The CEO must still set up the company for success by performing all the tasks described above. But the CEO of the future must also put more focus on these three areas:
1. Motivating the troops. The CEO must inspire employees with a vision of what the company stands for and what it wants to accomplish. Money is a powerful motivator, but it’s not the only thing that gets people out of bed in the morning. Today’s workers want more from their companies. They want to work for a company that’s committed to a higher mission – one that lets them serve a nobler purpose than maximizing shareholder profits.
For example: as an insurance-sector company, my firm, ACD may not be changing the world in massive ways, but it does aim to make the lives of vehicle owners a easier during the stressful time after an accident. We develop technology solutions that speed the insurance claims process, so policyholders can get their lives back on track ASAP. As CEO, my job is to ensure that my employees are enthusiastic about, and committed to, this mission.

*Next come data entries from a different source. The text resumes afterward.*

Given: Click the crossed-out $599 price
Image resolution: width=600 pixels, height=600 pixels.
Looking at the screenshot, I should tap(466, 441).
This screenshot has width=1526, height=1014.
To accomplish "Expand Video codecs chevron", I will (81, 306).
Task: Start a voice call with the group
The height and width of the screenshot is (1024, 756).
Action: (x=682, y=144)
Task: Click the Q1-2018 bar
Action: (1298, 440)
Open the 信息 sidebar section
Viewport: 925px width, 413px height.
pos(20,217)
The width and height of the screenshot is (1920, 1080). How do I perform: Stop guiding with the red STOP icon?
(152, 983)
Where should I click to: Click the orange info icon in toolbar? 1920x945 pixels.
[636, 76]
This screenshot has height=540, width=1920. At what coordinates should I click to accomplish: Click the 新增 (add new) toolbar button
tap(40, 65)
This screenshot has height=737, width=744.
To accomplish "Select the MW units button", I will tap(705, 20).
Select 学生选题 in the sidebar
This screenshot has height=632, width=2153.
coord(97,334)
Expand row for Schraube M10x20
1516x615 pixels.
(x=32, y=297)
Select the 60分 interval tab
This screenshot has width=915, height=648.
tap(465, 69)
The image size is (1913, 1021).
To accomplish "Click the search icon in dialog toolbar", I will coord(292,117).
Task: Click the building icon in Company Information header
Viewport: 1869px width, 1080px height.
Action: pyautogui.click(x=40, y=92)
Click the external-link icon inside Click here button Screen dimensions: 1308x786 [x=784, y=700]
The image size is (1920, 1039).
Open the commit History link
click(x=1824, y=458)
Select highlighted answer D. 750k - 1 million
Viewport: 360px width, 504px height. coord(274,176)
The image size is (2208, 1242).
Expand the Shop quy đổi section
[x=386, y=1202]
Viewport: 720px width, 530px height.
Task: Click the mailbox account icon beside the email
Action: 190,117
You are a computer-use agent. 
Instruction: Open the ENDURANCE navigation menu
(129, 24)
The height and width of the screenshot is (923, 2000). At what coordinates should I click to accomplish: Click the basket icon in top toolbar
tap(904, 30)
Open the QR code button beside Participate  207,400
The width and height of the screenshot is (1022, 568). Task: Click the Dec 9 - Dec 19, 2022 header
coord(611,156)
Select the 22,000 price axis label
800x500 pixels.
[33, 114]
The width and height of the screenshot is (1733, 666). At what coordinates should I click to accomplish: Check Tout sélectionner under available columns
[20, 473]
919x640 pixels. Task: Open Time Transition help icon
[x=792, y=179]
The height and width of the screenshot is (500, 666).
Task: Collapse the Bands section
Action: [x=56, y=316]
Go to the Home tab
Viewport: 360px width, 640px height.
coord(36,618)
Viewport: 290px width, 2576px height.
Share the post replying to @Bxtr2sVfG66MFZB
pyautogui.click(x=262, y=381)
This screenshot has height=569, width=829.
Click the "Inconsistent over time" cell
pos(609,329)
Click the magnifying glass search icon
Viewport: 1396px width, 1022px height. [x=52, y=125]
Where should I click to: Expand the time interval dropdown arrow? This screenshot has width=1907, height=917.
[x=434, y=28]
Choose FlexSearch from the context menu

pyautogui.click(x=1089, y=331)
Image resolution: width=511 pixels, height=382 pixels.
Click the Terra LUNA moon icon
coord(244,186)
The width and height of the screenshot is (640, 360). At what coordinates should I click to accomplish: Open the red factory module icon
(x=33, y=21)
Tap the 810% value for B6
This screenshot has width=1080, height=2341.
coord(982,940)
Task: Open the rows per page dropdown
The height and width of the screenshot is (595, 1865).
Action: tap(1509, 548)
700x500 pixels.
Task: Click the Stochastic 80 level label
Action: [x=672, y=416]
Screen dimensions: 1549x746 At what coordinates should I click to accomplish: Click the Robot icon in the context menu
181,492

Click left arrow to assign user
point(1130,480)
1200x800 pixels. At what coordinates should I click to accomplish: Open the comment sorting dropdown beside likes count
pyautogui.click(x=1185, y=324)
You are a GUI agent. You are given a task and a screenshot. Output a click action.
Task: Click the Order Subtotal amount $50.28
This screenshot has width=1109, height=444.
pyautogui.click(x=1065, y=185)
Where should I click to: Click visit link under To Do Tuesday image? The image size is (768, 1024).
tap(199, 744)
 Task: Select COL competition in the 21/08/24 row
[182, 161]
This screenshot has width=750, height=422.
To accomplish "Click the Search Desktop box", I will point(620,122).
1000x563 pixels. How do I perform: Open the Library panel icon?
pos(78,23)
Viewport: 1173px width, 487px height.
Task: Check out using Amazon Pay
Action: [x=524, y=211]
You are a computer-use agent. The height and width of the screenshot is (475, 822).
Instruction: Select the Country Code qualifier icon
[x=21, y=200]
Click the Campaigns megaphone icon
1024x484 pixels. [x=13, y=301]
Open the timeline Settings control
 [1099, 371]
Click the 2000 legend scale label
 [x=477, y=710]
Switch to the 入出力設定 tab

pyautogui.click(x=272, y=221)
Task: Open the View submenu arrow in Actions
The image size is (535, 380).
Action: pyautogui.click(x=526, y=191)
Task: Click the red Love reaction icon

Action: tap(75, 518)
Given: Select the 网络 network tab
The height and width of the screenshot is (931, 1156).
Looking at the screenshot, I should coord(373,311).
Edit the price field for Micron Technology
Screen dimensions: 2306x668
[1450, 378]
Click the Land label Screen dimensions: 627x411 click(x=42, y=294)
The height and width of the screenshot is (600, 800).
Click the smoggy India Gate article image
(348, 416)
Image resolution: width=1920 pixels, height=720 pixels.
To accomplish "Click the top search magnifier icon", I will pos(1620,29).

2. Encouraging professional growth and learning. I believe it’s the CEO’s responsibility to create a culture in which employees are encouraged to grow – professionally and personally. At my company, when people want additional education and skills training, we encourage that. We encourage them to take classes, and we encourage them to better themselves so they increase the collective skills of our workforce. In several of my previous jobs, I was nothing but a number. I was exploited until I burned out, and then discarded. I want my employees to view our firm as an exciting, long-term opportunity, not a necessary evil.
3. Communicate what’s at stake. The ultimate job of the CEO is to make sure there is money in the bank. The penultimate job is to communicate to employees how each of them can ensure that there’s money in the bank. At too many companies, there is a “disconnect” between the firm’s financial health and how each employee contributes to that health.
I want people to do a good job and – just as important – to realize that our financial success requires a team effort. One way for people to keep their jobs is to deliver great services to the clients, because then those clients are retained and we grow the company. Everybody in the company has a part to play, and it’s my job to communicate this message. At some companies, jobs are so compartmentalized that employees can easily lose sight of the role they play in maintaining their own job security.
In sum, the job of the CEO has become harder. In addition to the “traditional” responsibilities, the job requires more coaching, more thought leadership and more people skills than it once did. To some executives, the new roles may seem somewhat “squishy,” but they are key to building a healthy, forward-looking corporate culture.